Tareas monumentales de restauración, por Roberto Abusada Salah

El único camino será diseñar desde sus cimientos una nueva estructura regulatoria para los diversos niveles de gobierno.

Tareas monumentales de restauración, por Roberto Abusada Salah

Ilustración: Giovanni Tazza.

La reciente votación en el Congreso, mediante la cual se otorga a  Petro-Perú la explotación del lote 192, dio el puntillazo definitivo a la confianza empresarial, el imperio de la ley y el carácter unitario de la nación. No interesó a los legisladores que existiese un contrato firmado con un operador para que explote el lote por dos años. Tampoco importó que  Petro-Perú no tenga la capacidad técnica ni financiera para operar dicho lote. Menos aun que existiese el impedimento de hacerlo desde que se dictara la ley que allanó el camino para la construcción de la refinería de Talara. El comportamiento del Parlamento se puede equiparar al dictado de una ley que otorgue la explotación de un lote de Camisea a una envasadora de balones de gas debido a que una turba de reclamantes interrumpieron carreteras y quemaron llantas para exigir se legisle tal despropósito.

Con menos de un año hasta el cambio de gobierno, queda claro que no se podrá esperar atisbo alguno de racionalidad económica durante lo que resta del actual régimen. No importa lo que planeen ejecutar los ministerios, sus decisiones serán modificadas o anuladas por los miembros del Congreso si con ello avivan la esperanza de reelección sin consideración alguna al daño que pueda acarrear a la gobernabilidad de la nación.

¿Qué país recibirá el nuevo régimen en julio próximo? No cabe duda de que en lo esencial los fundamentos macroeconómicos del país permanecen sólidos y otorgarán al próximo gobierno un margen adecuado para mantener la solvencia económica.

Aun así, la reciente publicación del Marco Macroeconómico Multianual (MMM) contiene pautas que de cumplirse maniatarían al próximo gobierno a mantener su gasto constante en términos reales (a menos que se promulguen aumentos de impuestos) e impedirían, por ejemplo, cubrir los costos de reforma de la administración pública o efectuar los desembolsos comprometidos en importantes asociaciones público-privadas cofinanciadas. 

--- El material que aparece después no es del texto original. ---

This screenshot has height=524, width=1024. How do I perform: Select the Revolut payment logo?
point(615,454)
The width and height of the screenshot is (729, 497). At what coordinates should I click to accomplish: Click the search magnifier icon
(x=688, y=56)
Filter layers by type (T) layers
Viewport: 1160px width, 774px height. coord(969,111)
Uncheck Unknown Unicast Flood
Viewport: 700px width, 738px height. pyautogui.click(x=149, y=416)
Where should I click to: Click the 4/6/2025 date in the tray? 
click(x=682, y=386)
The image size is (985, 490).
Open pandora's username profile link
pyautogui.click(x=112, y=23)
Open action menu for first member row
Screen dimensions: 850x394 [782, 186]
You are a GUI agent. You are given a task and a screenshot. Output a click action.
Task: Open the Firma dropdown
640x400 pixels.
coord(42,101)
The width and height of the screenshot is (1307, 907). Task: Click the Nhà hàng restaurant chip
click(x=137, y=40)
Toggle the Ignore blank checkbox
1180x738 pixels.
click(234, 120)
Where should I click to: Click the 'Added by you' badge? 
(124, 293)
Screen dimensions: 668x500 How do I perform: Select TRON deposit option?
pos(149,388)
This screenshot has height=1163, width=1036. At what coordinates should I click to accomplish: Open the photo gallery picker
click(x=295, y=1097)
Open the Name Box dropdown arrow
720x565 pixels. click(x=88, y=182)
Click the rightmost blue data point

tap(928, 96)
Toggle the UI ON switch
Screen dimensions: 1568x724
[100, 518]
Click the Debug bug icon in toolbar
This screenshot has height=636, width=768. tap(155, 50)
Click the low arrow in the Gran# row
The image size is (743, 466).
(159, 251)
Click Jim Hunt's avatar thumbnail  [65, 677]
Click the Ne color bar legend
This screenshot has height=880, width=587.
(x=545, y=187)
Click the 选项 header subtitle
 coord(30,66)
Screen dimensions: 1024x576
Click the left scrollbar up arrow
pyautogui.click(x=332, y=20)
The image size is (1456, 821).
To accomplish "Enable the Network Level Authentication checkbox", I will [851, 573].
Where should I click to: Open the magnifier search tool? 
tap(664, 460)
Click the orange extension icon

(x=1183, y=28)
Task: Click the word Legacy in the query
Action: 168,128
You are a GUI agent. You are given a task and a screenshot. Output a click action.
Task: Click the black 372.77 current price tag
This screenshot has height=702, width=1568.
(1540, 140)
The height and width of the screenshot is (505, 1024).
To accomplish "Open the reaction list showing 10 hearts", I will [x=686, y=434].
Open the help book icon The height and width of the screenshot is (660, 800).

La regla fiscal se deberá modificar nuevamente, erosionando la credibilidad y confianza en el manejo de las finanzas públicas que la Ley de Responsabilidad Fiscal debía proveer. Siendo este último un problema importante, su gravedad palidece frente a la magnitud de los problemas que deberá enfrentar en la esfera política quien asuma la conducción del Estado. 

La próxima administración recibirá un Estado disfuncional y de facto federal, en que los gobernadores regionales asumen que los recursos del subsuelo o el agua pertenecen a la región y en que la representación ciudadana está compartida, por un lado, alcaldes y gobernadores, y, por otro, grupos de poder (“frentes de defensa” y demás) que no han sido elegidos y que se arrogan mayor representatividad que las propias autoridades electas. Todo esto implica que el nuevo gobierno deberá invertir la mayor parte de su capital político en recuperar el carácter unitario de la nación y la autoridad de la que los titulares de los órganos rectores del Gobierno Central han abdicado tan irresponsablemente.

Maniatado por la maraña administrativa que ha proliferado sin impedimento alguno, el gobierno entrante tendrá que enfrentar una estructura de controles, permisos, ordenanzas y trámites administrativos alojados en mecanismos burocráticos invasivos, opacos, impredecibles y sofocantes. Se trata de una estructura que no admite reforma alguna.

En una columna publicada en estas páginas el 18 de julio, el abogado Alfredo Bullard resume con crudeza las conclusiones de un reciente Congreso Internacional sobre Regulación, en el que se analizó el caso peruano. Bullard argumenta: “Es posible que lo que se busque sean normas que le pongan ‘retroceso’ al ‘carro regulatorio’, de manera de tratar de forzar a los funcionarios a regresar sobre sus propios pasos (aquellos que los llevaron a crear todo tipo de regulaciones absurdas) y desmantelar la red de trámites y exigencias que ahogan al sector privado. Pero eso no va a funcionar”. 

El único camino por seguir será hacer tabla rasa de toda la telaraña existente para luego empezar a diseñar desde sus cimientos una nueva estructura regulatoria para los tres niveles de gobierno.

Súmese a todo esto la reorganización de la Policía Nacional y el Poder Judicial para enfrentar la inseguridad ciudadana y la corrupción, y comprenderemos la titánica tarea refundacional que enfrentará quien sea elegido el próximo abril.